(WHAT NEEDS TO BE DONE) Would you return the entries exactly, with every line intact?

Dataset entries:

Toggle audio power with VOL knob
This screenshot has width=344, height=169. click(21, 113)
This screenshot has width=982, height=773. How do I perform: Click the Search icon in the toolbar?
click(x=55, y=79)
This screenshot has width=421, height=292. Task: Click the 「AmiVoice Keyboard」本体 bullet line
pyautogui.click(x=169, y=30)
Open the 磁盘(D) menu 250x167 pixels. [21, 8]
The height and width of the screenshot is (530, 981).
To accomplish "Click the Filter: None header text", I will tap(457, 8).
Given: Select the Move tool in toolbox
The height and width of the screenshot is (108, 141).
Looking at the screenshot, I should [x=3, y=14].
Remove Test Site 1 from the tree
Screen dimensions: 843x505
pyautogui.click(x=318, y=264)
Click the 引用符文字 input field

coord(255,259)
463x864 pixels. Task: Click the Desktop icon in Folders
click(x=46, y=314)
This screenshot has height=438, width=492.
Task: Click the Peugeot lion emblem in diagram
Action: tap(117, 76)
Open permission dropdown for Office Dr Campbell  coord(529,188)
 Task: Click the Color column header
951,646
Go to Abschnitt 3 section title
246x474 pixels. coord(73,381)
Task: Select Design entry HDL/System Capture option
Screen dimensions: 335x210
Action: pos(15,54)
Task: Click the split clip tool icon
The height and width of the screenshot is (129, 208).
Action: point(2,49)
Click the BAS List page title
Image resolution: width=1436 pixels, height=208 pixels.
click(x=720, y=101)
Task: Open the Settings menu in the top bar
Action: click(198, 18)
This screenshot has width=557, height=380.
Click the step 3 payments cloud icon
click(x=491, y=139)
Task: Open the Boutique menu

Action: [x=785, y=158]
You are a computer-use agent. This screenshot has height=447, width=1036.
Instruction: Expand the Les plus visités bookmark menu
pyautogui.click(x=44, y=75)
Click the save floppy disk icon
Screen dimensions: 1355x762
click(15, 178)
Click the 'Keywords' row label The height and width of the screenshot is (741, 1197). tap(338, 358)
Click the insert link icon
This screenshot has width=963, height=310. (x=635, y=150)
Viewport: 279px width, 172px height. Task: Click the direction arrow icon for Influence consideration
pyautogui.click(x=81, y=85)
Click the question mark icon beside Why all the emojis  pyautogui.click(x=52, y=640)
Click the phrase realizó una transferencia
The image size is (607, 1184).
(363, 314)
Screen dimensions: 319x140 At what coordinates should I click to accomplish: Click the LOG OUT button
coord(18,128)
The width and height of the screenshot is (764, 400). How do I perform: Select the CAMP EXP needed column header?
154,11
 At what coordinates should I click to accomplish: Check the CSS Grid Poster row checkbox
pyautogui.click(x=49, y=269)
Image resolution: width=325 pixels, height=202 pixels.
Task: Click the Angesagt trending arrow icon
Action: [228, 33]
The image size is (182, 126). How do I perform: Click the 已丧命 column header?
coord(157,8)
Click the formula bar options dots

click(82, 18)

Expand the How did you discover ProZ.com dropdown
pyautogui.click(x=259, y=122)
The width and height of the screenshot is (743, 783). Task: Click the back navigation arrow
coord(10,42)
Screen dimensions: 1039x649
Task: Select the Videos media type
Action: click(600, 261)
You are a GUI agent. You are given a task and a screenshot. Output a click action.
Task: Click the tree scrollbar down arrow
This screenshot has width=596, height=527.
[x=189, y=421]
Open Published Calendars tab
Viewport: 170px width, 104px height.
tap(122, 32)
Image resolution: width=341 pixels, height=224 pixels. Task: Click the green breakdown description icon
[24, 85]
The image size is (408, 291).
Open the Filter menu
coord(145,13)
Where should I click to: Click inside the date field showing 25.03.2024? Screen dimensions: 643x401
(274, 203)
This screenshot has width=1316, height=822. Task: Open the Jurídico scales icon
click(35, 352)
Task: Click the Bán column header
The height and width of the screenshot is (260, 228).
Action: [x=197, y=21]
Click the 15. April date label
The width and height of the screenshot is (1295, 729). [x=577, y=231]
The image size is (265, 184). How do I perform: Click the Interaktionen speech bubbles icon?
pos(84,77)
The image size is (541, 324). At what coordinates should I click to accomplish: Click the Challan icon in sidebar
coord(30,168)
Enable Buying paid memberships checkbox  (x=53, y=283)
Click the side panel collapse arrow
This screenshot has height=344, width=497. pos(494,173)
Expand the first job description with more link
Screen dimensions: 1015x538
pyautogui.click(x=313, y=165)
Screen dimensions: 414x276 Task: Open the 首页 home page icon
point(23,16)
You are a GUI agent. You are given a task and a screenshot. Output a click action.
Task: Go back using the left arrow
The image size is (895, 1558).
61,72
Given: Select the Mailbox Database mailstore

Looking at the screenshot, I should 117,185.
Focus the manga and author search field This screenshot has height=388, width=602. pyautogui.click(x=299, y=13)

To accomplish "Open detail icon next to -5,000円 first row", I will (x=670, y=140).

(RESULT OF THE EXERCISE)
Toggle audio power with VOL knob
This screenshot has width=344, height=169. click(21, 113)
This screenshot has width=982, height=773. How do I perform: Click the Search icon in the toolbar?
click(x=55, y=79)
This screenshot has width=421, height=292. Task: Click the 「AmiVoice Keyboard」本体 bullet line
pyautogui.click(x=169, y=30)
Open the 磁盘(D) menu 250x167 pixels. [21, 8]
The height and width of the screenshot is (530, 981).
To accomplish "Click the Filter: None header text", I will tap(457, 8).
Given: Select the Move tool in toolbox
The height and width of the screenshot is (108, 141).
Looking at the screenshot, I should [x=3, y=14].
Remove Test Site 1 from the tree
Screen dimensions: 843x505
pyautogui.click(x=318, y=264)
Click the 引用符文字 input field

coord(255,259)
463x864 pixels. Task: Click the Desktop icon in Folders
click(x=46, y=314)
This screenshot has height=438, width=492.
Task: Click the Peugeot lion emblem in diagram
Action: tap(117, 76)
Open permission dropdown for Office Dr Campbell  coord(529,188)
 Task: Click the Color column header
951,646
Go to Abschnitt 3 section title
246x474 pixels. coord(73,381)
Task: Select Design entry HDL/System Capture option
Screen dimensions: 335x210
Action: pos(15,54)
Task: Click the split clip tool icon
The height and width of the screenshot is (129, 208).
Action: point(2,49)
Click the BAS List page title
Image resolution: width=1436 pixels, height=208 pixels.
click(x=720, y=101)
Task: Open the Settings menu in the top bar
Action: click(198, 18)
This screenshot has width=557, height=380.
Click the step 3 payments cloud icon
click(x=491, y=139)
Task: Open the Boutique menu

Action: [x=785, y=158]
You are a computer-use agent. This screenshot has height=447, width=1036.
Instruction: Expand the Les plus visités bookmark menu
pyautogui.click(x=44, y=75)
Click the save floppy disk icon
Screen dimensions: 1355x762
click(15, 178)
Click the 'Keywords' row label The height and width of the screenshot is (741, 1197). tap(338, 358)
Click the insert link icon
This screenshot has width=963, height=310. (x=635, y=150)
Viewport: 279px width, 172px height. Task: Click the direction arrow icon for Influence consideration
pyautogui.click(x=81, y=85)
Click the question mark icon beside Why all the emojis  pyautogui.click(x=52, y=640)
Click the phrase realizó una transferencia
The image size is (607, 1184).
(363, 314)
Screen dimensions: 319x140 At what coordinates should I click to accomplish: Click the LOG OUT button
coord(18,128)
The width and height of the screenshot is (764, 400). How do I perform: Select the CAMP EXP needed column header?
154,11
 At what coordinates should I click to accomplish: Check the CSS Grid Poster row checkbox
pyautogui.click(x=49, y=269)
Image resolution: width=325 pixels, height=202 pixels.
Task: Click the Angesagt trending arrow icon
Action: [228, 33]
The image size is (182, 126). How do I perform: Click the 已丧命 column header?
coord(157,8)
Click the formula bar options dots

click(82, 18)

Expand the How did you discover ProZ.com dropdown
pyautogui.click(x=259, y=122)
The width and height of the screenshot is (743, 783). Task: Click the back navigation arrow
coord(10,42)
Screen dimensions: 1039x649
Task: Select the Videos media type
Action: click(600, 261)
You are a GUI agent. You are given a task and a screenshot. Output a click action.
Task: Click the tree scrollbar down arrow
This screenshot has width=596, height=527.
[x=189, y=421]
Open Published Calendars tab
Viewport: 170px width, 104px height.
tap(122, 32)
Image resolution: width=341 pixels, height=224 pixels. Task: Click the green breakdown description icon
[24, 85]
The image size is (408, 291).
Open the Filter menu
coord(145,13)
Where should I click to: Click inside the date field showing 25.03.2024? Screen dimensions: 643x401
(274, 203)
This screenshot has width=1316, height=822. Task: Open the Jurídico scales icon
click(35, 352)
Task: Click the Bán column header
The height and width of the screenshot is (260, 228).
Action: [x=197, y=21]
Click the 15. April date label
The width and height of the screenshot is (1295, 729). [x=577, y=231]
The image size is (265, 184). How do I perform: Click the Interaktionen speech bubbles icon?
pos(84,77)
The image size is (541, 324). At what coordinates should I click to accomplish: Click the Challan icon in sidebar
coord(30,168)
Enable Buying paid memberships checkbox  (x=53, y=283)
Click the side panel collapse arrow
This screenshot has height=344, width=497. pos(494,173)
Expand the first job description with more link
Screen dimensions: 1015x538
pyautogui.click(x=313, y=165)
Screen dimensions: 414x276 Task: Open the 首页 home page icon
point(23,16)
You are a GUI agent. You are given a task and a screenshot. Output a click action.
Task: Go back using the left arrow
The image size is (895, 1558).
61,72
Given: Select the Mailbox Database mailstore

Looking at the screenshot, I should 117,185.
Focus the manga and author search field This screenshot has height=388, width=602. pyautogui.click(x=299, y=13)

To accomplish "Open detail icon next to -5,000円 first row", I will (x=670, y=140).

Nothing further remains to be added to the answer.